[Extrait du document]

· · · ·

Deux catégories de population peuvent être distinguées : les applicateurs, qui sont les plus exposés, et ceux qui fabriquent les pesticides dans les usines. L'usage domestique peut également avoir des effets sur la santé.
S'agissant des expositions professionnelles, les pesticides ont été mis en cause dans des hémopathies malignes. Une expertise de l'INSERM a été mise en place en 2008 pour étudier les principaux cancers associés aux contaminants de l'environnement. La population agricole a été prise en considération dans ces études. Il semblerait que les pesticides soient impliqués dans les tumeurs cérébrales et les cancers hormono-dépendants des agriculteurs ou de leur conjoint. Parmi les cancers hormono-dépendants, on trouve principalement les cancers de la prostate, du sein, des testicules et de l'ovaire. S'agissant des usages domestiques, une étude en partie financée par l'ANR a montré que l'utilisation d'insecticides par la femme enceinte est un facteur aggravant pour la survenue de leucémie chez l'enfant, avec un facteur 2.

· · · ·

Quelle suite écririez-vous à l'extrait sur les effets des pesticides sur la santé, en partant de sa dernière phrase ?

· · · ·

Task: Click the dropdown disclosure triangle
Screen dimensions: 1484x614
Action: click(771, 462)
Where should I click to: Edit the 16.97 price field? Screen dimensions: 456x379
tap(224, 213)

· · · ·

[Votre réponse]
Il n'est pas très facile d'établir les liens entre l'exposition aux pesticides et la survenue de pathologies. Tout d'abord, la population agricole n'est pas homogène et n'emploie pas les mêmes pesticides. Ensuite, les pathologies font suite à des expositions au long cours, simultanément ou successivement à plusieurs pesticides.
La première cohorte a été mise en place aux États-Unis d'Amérique (Iowa et Caroline du Nord) dans les années 1990 : 50 000 agriculteurs - dont 5000 applicateurs professionnels - et 30 000 conjoints ont fait l'objet d'une étude. Certains cancers sont plus fréquents chez les agriculteurs, notamment les hémopathies, leucémies, cancers du système nerveux central et cancers hormono-dépendants. Cependant, les taux ne sont pas très élevés. Par ailleurs, alors que certaines études mettent en évidence de fortes corrélations entre un produit et une pathologie, d'autres soulignent que cette corrélation est faible. Pour un pesticide donné, les études peuvent donc être contradictoires. Les doses et les mélanges doivent également être pris en compte. Un individu n'est jamais exposé à un seul pesticide à la fois, ce qui cause des interactions comme avec les médicaments. Enfin, il convient de prendre en compte les facteurs génétiques et la capacité des individus à neutraliser les polluants.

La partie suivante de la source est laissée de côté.